Many of our Dear Readers have written to say that -- since discovering their French ancestry -- they have been studiously learning French, but we say to hold your horses. If your ancestors came from the southern half of France, though they would have spoken French at school and work, but at home they would have spoken Occitan, (once known as Limousin and in the far south as Provençal). It was the language of the troubadours, such as Bertran de Born, and of Eleanor of Aquitaine.

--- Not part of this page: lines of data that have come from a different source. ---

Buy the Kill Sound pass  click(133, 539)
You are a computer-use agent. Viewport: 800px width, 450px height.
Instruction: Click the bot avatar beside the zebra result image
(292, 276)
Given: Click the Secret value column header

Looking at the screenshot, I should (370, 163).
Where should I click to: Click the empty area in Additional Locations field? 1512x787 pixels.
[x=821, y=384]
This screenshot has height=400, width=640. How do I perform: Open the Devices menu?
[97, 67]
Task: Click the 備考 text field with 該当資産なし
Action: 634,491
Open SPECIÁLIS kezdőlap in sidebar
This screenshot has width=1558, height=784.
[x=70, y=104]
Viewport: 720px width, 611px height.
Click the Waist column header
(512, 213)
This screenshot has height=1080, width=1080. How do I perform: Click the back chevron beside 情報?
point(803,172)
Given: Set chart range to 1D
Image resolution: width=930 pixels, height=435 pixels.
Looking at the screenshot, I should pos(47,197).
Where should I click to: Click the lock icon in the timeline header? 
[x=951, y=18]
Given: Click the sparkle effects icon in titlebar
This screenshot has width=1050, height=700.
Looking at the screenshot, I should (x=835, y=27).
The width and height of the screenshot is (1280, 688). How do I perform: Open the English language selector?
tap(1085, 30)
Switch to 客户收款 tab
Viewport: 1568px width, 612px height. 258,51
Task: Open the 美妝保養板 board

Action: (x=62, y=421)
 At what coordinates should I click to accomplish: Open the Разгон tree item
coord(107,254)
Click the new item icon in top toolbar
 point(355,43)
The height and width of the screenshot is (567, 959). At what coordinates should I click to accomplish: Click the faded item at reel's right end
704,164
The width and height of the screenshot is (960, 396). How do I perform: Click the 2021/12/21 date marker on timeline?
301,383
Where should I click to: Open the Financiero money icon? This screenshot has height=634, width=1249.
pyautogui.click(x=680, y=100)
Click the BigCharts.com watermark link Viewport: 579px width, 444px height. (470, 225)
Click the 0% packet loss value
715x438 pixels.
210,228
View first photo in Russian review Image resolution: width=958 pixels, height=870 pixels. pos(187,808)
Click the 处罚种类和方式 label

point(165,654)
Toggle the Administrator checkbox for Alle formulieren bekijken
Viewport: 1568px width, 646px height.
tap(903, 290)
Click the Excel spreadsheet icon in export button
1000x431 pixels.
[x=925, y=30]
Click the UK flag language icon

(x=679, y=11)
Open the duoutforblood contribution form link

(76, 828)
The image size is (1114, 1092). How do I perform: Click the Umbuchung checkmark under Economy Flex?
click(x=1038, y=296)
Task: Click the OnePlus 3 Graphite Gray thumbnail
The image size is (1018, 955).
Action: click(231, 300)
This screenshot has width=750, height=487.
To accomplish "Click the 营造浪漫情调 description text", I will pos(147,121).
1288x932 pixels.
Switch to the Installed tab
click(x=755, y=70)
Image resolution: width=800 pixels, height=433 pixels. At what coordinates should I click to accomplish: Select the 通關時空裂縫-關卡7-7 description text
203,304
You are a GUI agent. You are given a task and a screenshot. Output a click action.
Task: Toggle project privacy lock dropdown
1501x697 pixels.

The area where Occitan was and still is spoken, called Occitania, stretches across France from the Atlantic to the Alps, with the southern boundary being the Pyrenees and the Mediterranean, and the northern boundary being a bit more vague than the others but including the regions of Limousin, the Auvergne and the southern half of Rhone-Alpes, thus, almost half of modern France. All those ancestors from Albi, Toulouse, Barcelonette, Bordeaux, Montauban, Montpellier, Nice, etc. spoke French well enough, but their native tongue was Occitan.
To know more about the history and dialects of Occitan, we recommend the pages on it at orbilat.com. If you wish to read the most detailed and haughty description, we recommend the article from the Glorious Eleventh. If you wish to try reading the news in Occitan, there is La Setmana. For a blog in Occitan about events in Occitan, read Rubrica en òc. For a radio broadcast, there is the regular show, "Meitat chen, meitat porc" on France bleu. Type Occitan in the YouTube search box and get thousands of results, including this cutie pie singing the Occitan Hymn. (The melody sure sounds like a familiar other.) Be sure to read the comments below this video to get a feel of just how important the language still is to many.
There are almost no parish registrations and definitely no civil registrations written in Occitan, so to be sure, keep up the French lessons. If, however, your ancestors spoke Occitan, we suggest a few lessons in that as well.